**TASK DIRECTIONS:** Rewrite the records below as a numbered list that omits blank lines and leaves out the pictures.

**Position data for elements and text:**
....................

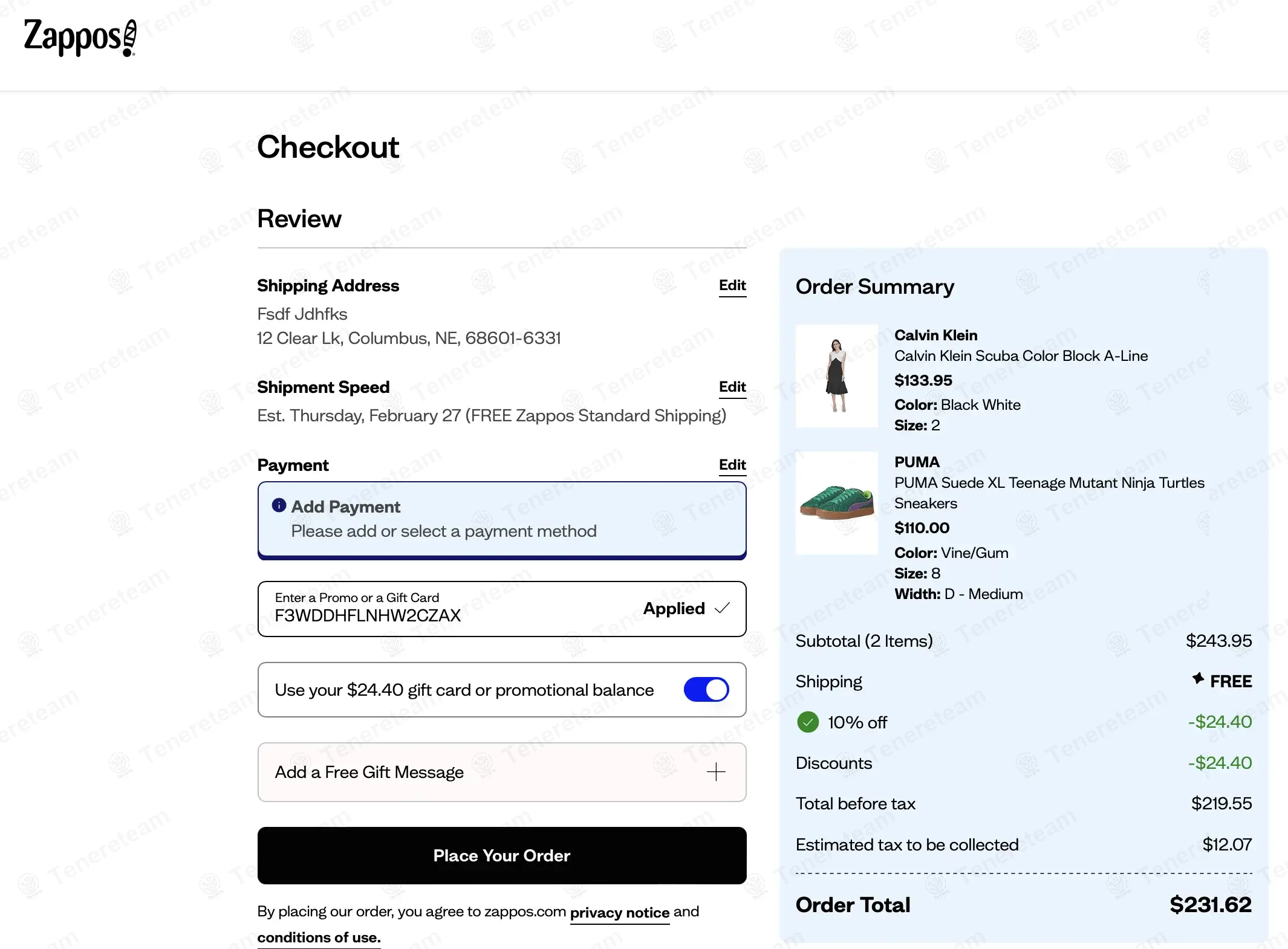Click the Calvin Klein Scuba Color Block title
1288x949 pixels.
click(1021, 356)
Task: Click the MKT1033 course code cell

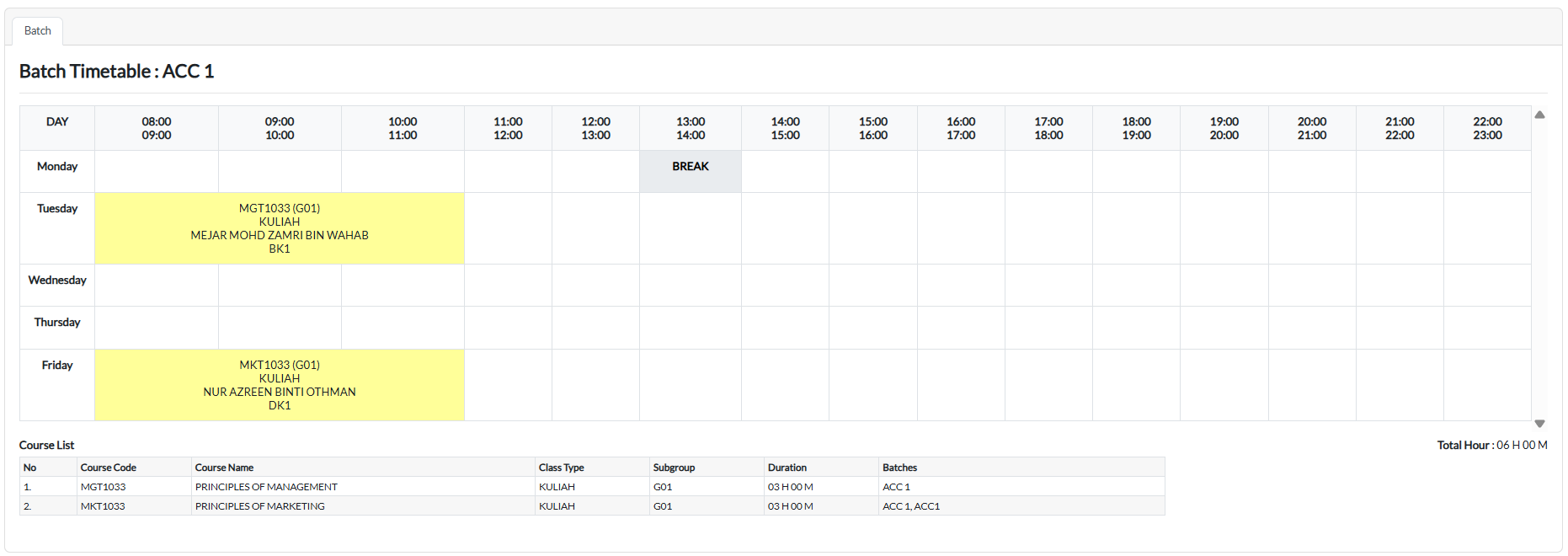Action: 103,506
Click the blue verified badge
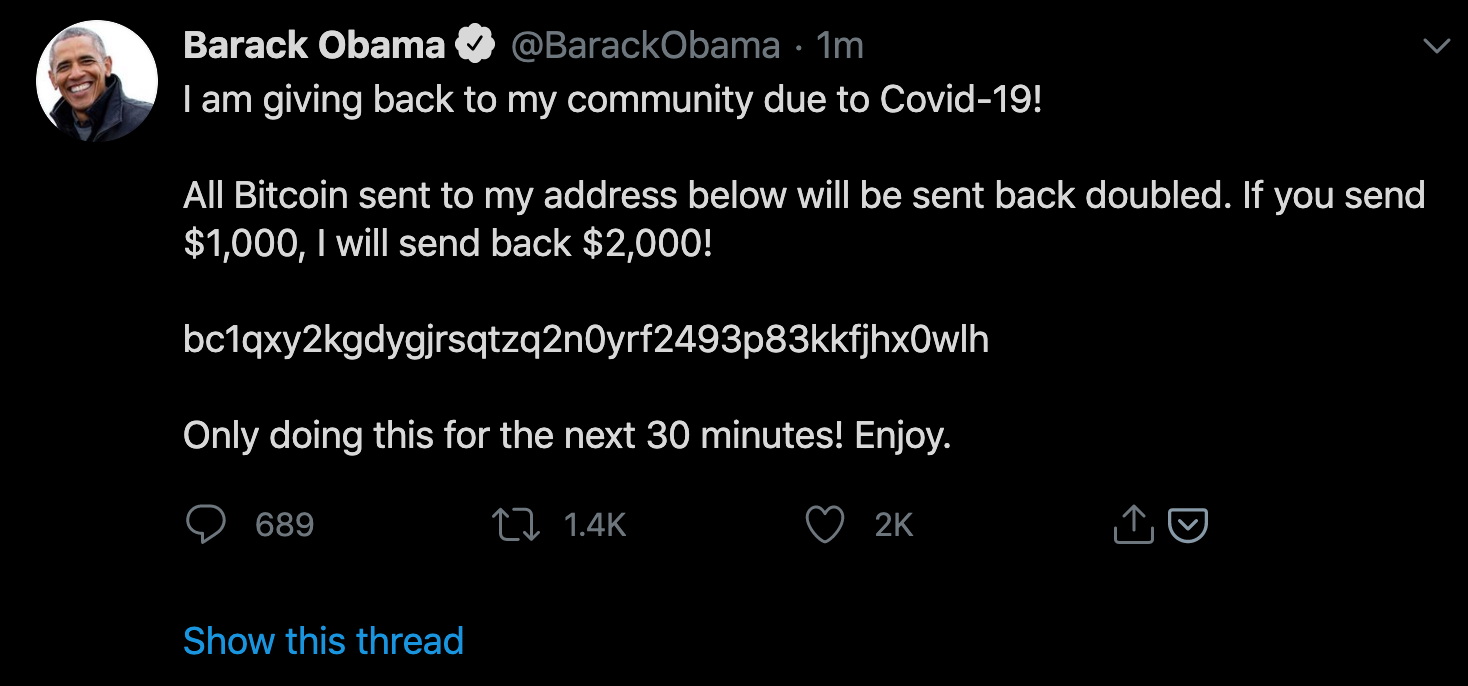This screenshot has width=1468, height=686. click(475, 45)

....................

**RESULT OF THIS EXERCISE:**
1. Click the Calvin Klein Scuba Color Block title
2. 1288x949 pixels.
3. click(1021, 356)
4. Task: Click the MKT1033 course code cell
5. Action: 103,506
6. Click the blue verified badge
7. This screenshot has width=1468, height=686. click(475, 45)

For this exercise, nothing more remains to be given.